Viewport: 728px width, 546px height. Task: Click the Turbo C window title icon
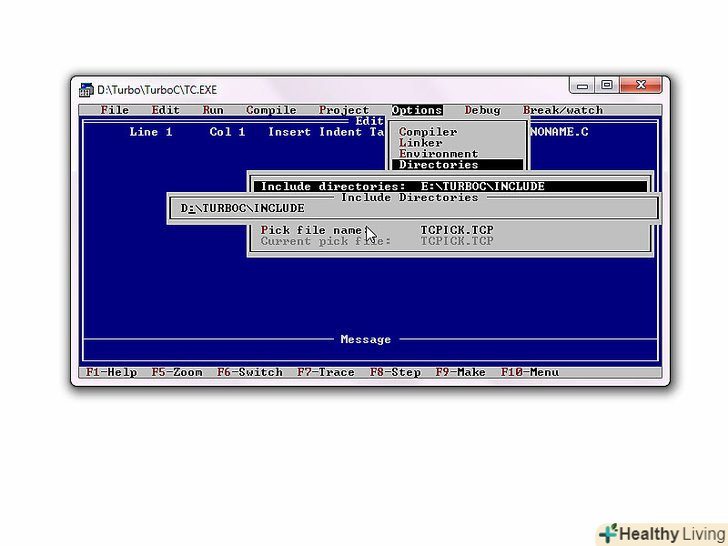(x=87, y=90)
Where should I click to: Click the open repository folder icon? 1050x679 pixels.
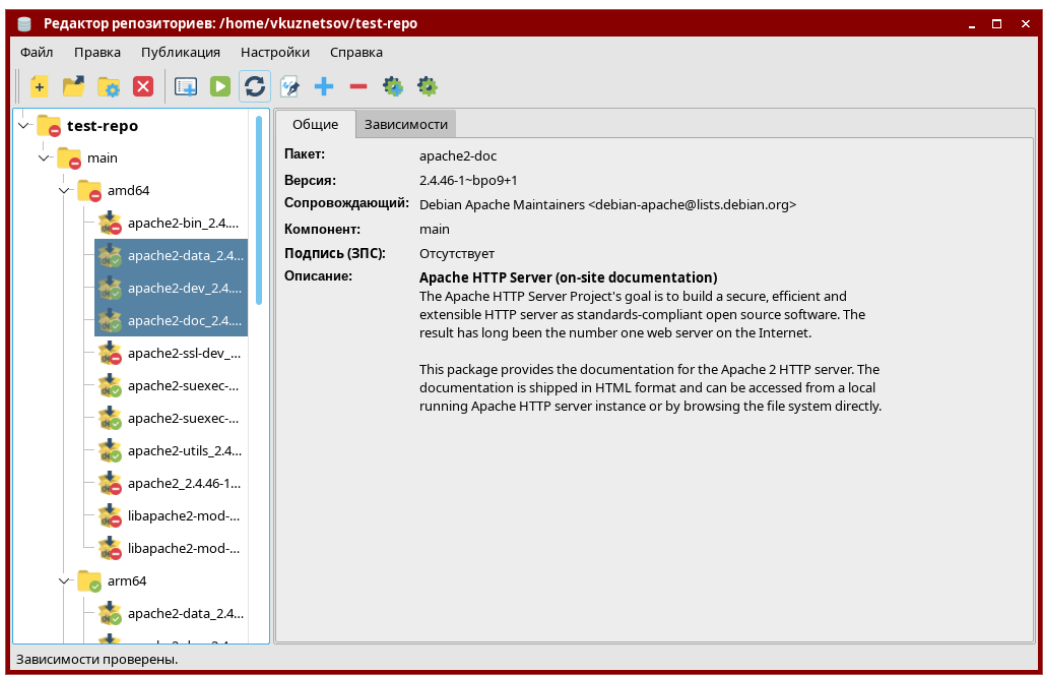pyautogui.click(x=73, y=87)
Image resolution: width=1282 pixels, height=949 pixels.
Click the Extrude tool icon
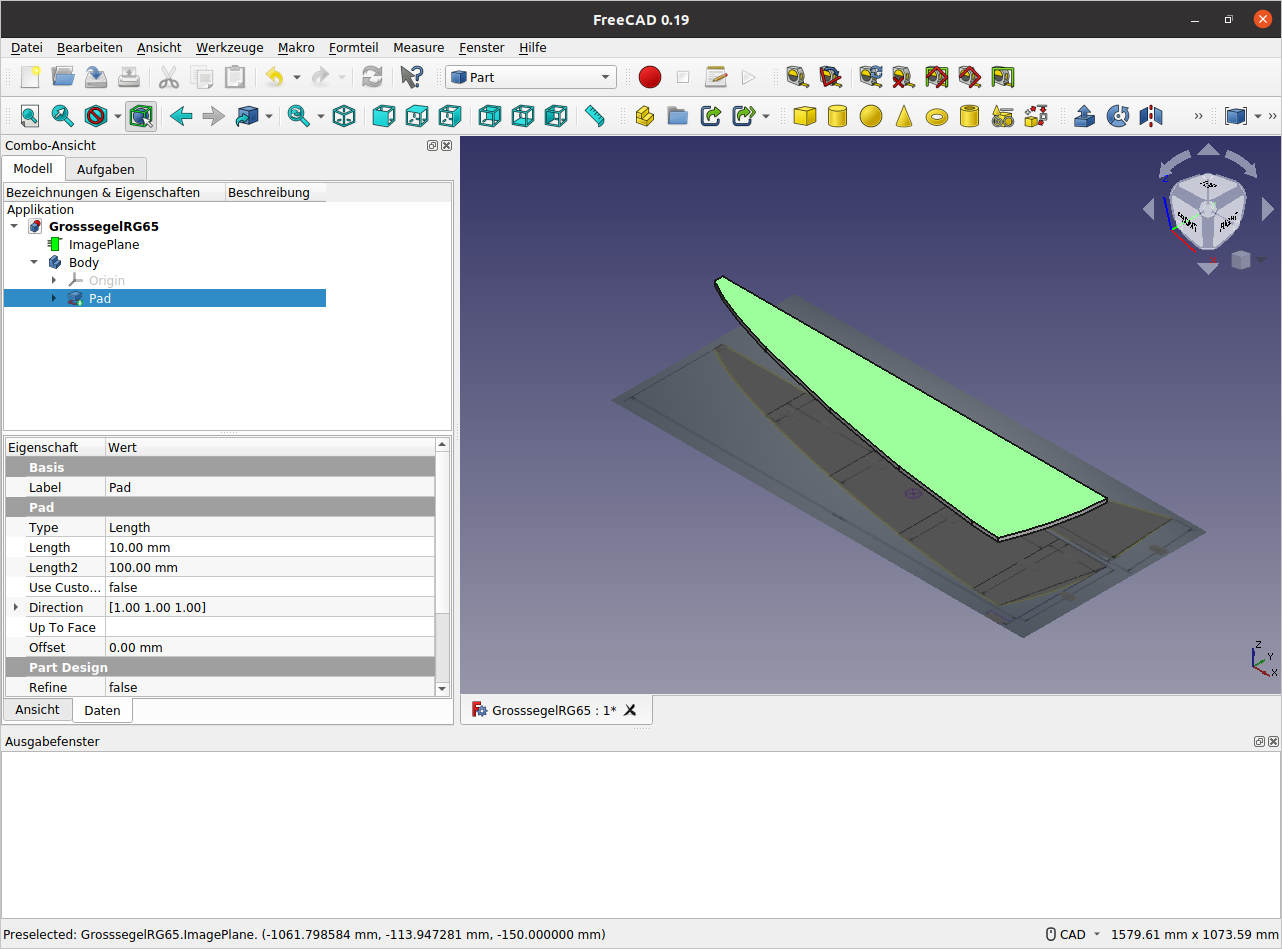coord(1084,116)
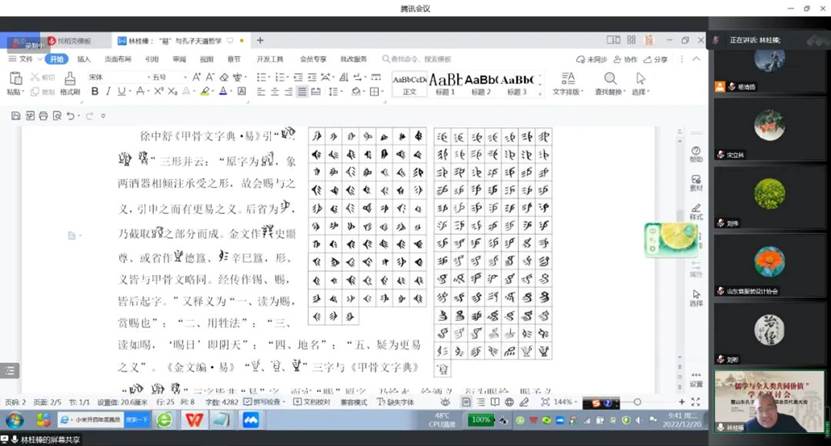Open the font size dropdown
Image resolution: width=831 pixels, height=446 pixels.
tap(185, 77)
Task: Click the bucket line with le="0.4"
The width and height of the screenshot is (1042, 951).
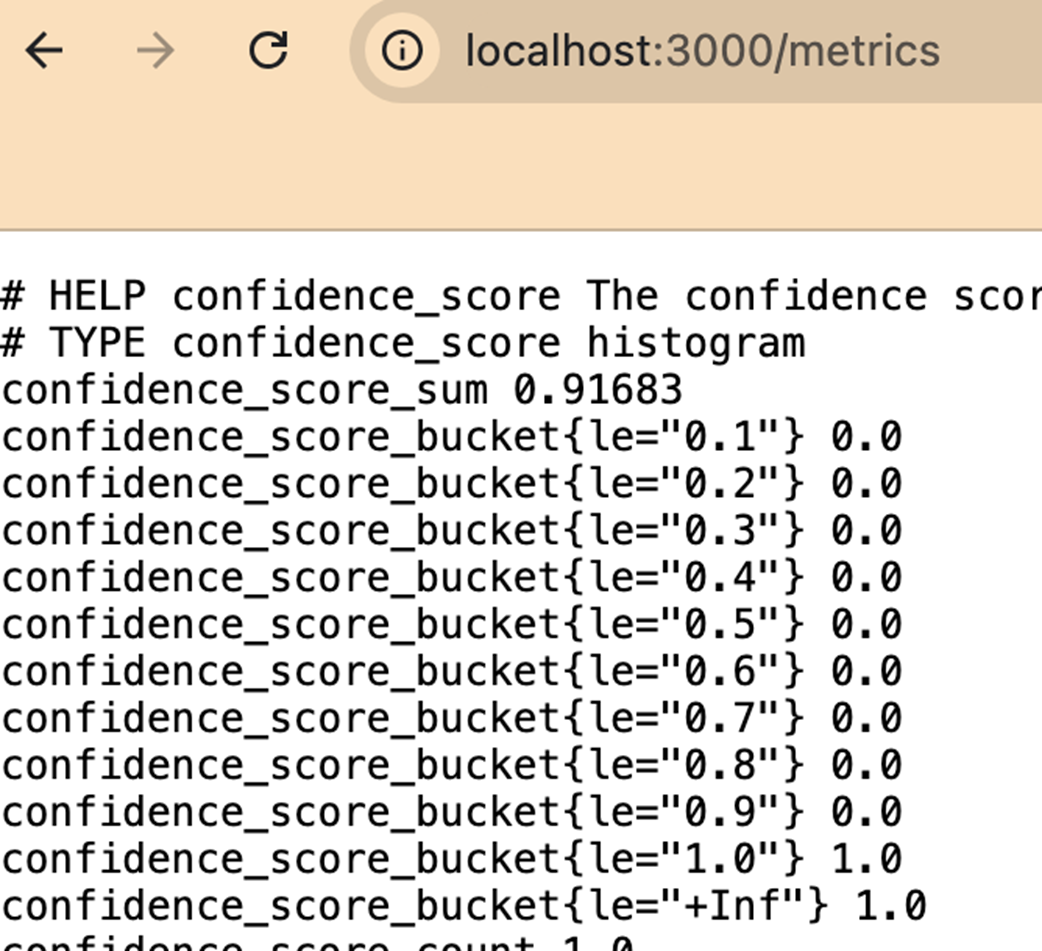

──────────────────────────────

EXERCISE INSTRUCTIONS
Would you output each entry exactly and leave the pictures behind?

RESULT BELOW
Viewport: 728px width, 546px height. Task: Click the Turbo C window title icon
(x=87, y=90)
Where should I click to: Click the open repository folder icon? 1050x679 pixels.
pyautogui.click(x=73, y=87)
Image resolution: width=1282 pixels, height=949 pixels.
Click the Extrude tool icon
coord(1084,116)
Open the font size dropdown
Image resolution: width=831 pixels, height=446 pixels.
tap(185, 77)
Task: Click the bucket line with le="0.4"
The width and height of the screenshot is (1042, 951).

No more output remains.